Substitute "Select" for "Click" in the items from their start up to and including the line containing "The image size is (856, 450). coord(535,106)", leaving everything else unchanged and omitting the pictures.

* START *

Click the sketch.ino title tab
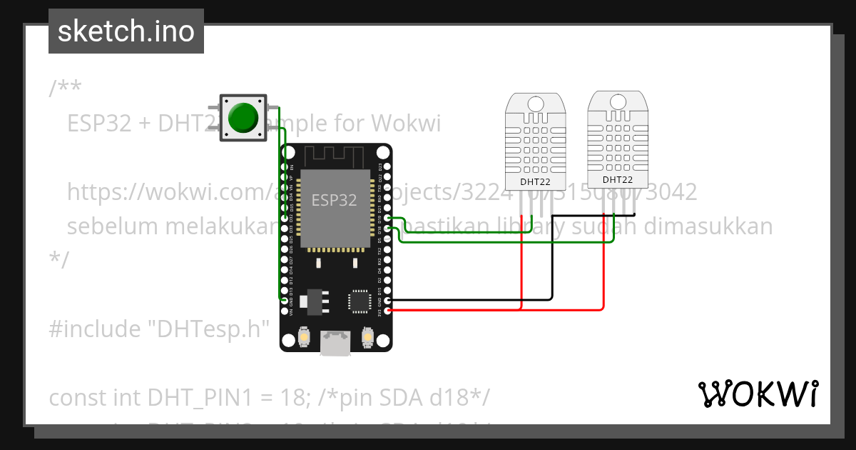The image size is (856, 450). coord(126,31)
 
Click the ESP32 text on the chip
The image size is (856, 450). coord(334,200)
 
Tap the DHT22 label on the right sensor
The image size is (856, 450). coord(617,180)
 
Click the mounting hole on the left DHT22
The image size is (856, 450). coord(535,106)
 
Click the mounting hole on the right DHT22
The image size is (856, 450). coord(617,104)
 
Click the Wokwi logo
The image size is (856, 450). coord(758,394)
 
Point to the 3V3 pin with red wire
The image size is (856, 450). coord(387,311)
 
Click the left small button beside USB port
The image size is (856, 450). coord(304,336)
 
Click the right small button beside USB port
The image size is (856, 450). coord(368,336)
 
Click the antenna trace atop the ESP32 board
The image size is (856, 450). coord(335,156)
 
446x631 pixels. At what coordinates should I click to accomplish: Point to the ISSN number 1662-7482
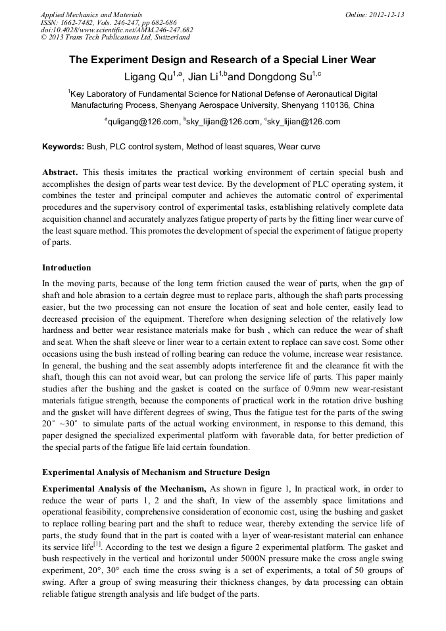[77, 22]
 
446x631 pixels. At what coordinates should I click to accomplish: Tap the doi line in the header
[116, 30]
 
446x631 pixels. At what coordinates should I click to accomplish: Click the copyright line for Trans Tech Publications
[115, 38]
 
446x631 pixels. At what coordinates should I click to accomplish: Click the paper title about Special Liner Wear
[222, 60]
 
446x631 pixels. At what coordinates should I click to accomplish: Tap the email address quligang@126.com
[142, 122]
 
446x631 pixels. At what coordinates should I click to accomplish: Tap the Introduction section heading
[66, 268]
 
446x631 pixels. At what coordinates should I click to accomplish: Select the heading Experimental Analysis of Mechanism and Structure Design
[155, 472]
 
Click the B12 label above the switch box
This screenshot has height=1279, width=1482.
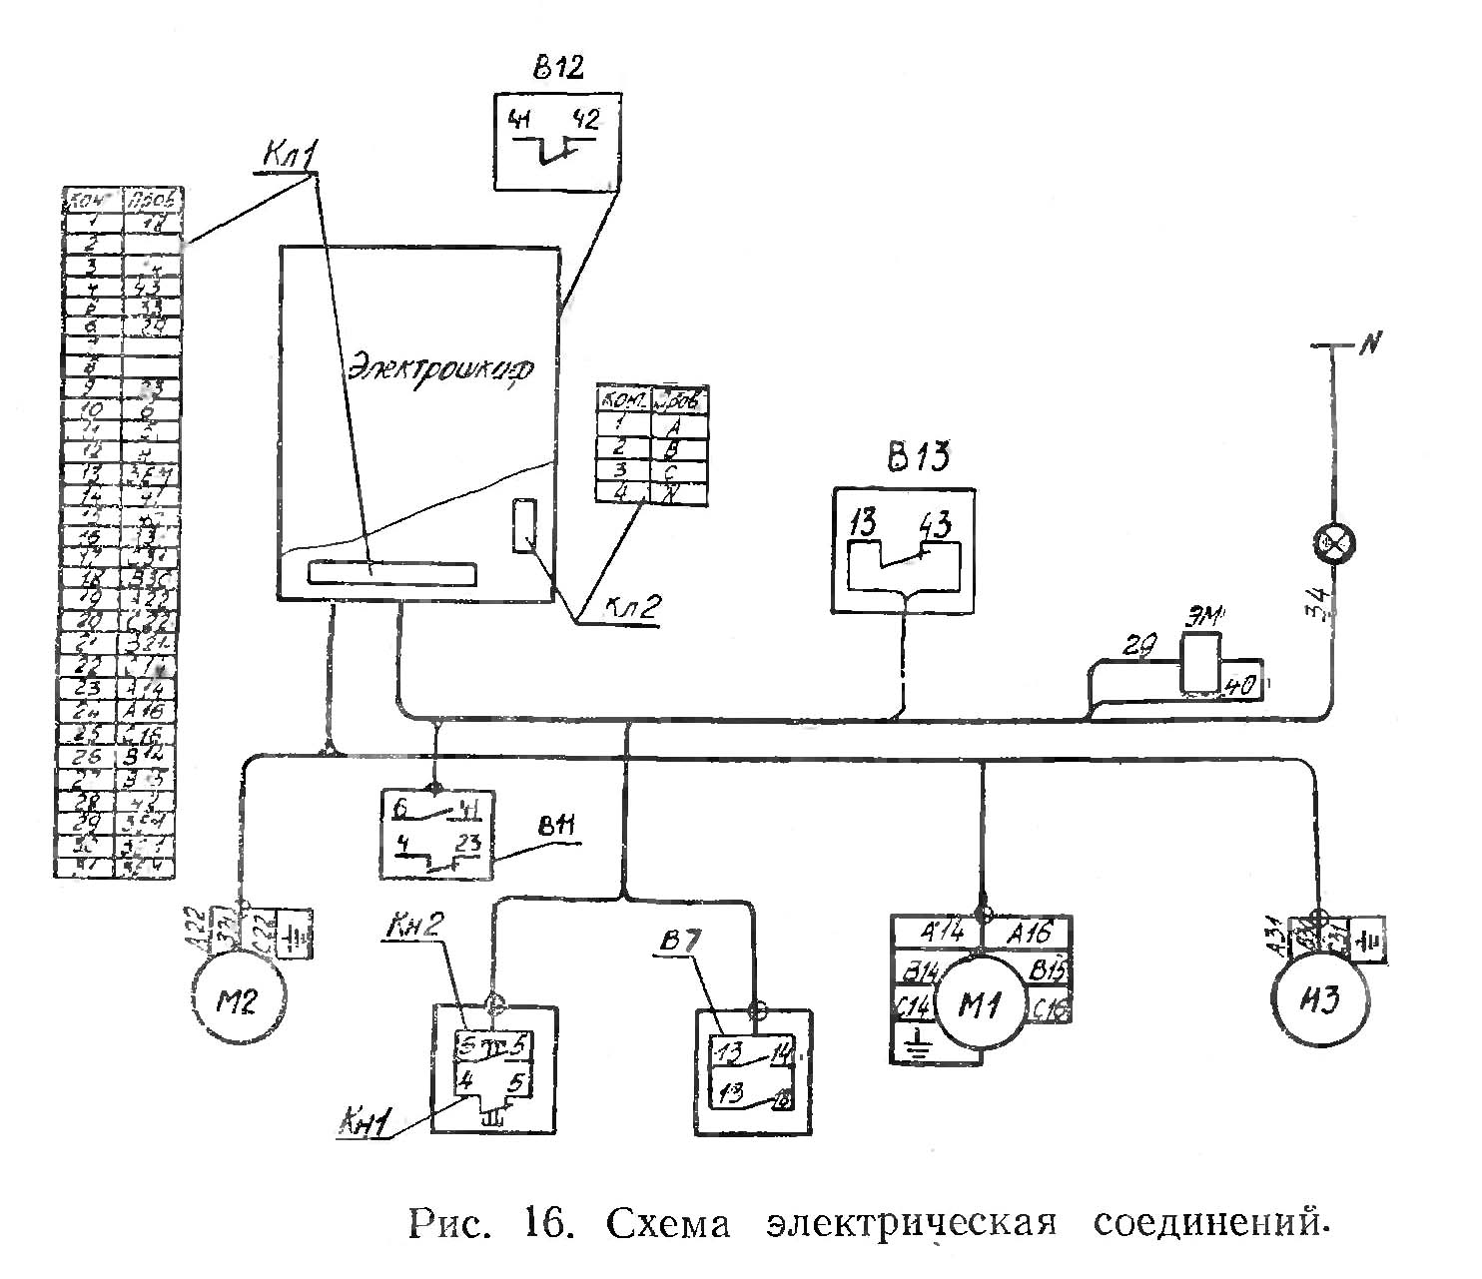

* END *

ANSWER FOR THE TASK:
Select the sketch.ino title tab
The image size is (856, 450). coord(126,31)
 
Select the ESP32 text on the chip
The image size is (856, 450). coord(334,200)
 
Tap the DHT22 label on the right sensor
The image size is (856, 450). coord(617,180)
 
Select the mounting hole on the left DHT22
The image size is (856, 450). coord(535,106)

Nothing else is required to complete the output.